# [WHAT IS REQUIRED]
The word "computer" may appear in some of the lines below. State how many lines contain it, and write only that number.

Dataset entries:
────────────────────────────────────────
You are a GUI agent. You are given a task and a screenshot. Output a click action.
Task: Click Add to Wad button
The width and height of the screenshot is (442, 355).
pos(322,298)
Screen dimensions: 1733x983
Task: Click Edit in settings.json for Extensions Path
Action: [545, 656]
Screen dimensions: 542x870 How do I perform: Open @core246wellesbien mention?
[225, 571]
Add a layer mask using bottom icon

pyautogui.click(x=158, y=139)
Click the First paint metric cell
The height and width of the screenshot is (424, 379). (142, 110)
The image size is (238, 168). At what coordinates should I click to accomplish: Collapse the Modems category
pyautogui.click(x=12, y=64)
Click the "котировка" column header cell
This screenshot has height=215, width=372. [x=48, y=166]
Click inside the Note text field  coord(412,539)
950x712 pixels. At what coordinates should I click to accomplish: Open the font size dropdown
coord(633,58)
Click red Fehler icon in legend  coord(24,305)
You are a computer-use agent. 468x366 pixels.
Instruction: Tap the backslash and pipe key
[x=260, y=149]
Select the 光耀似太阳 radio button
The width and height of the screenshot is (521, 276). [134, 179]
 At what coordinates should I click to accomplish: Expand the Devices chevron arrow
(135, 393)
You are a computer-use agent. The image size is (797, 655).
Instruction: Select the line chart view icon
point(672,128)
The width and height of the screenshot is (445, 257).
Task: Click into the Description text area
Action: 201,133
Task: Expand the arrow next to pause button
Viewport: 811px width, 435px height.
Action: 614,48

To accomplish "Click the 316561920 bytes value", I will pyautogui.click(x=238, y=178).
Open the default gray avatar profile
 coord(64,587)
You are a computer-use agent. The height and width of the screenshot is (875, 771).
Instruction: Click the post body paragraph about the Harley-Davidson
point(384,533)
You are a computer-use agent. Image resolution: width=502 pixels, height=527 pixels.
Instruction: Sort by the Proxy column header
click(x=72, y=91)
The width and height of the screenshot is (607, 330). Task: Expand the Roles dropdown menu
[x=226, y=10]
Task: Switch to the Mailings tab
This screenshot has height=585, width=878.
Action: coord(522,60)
────────────────────────────────────────
# [EXERCISE OUTPUT]
4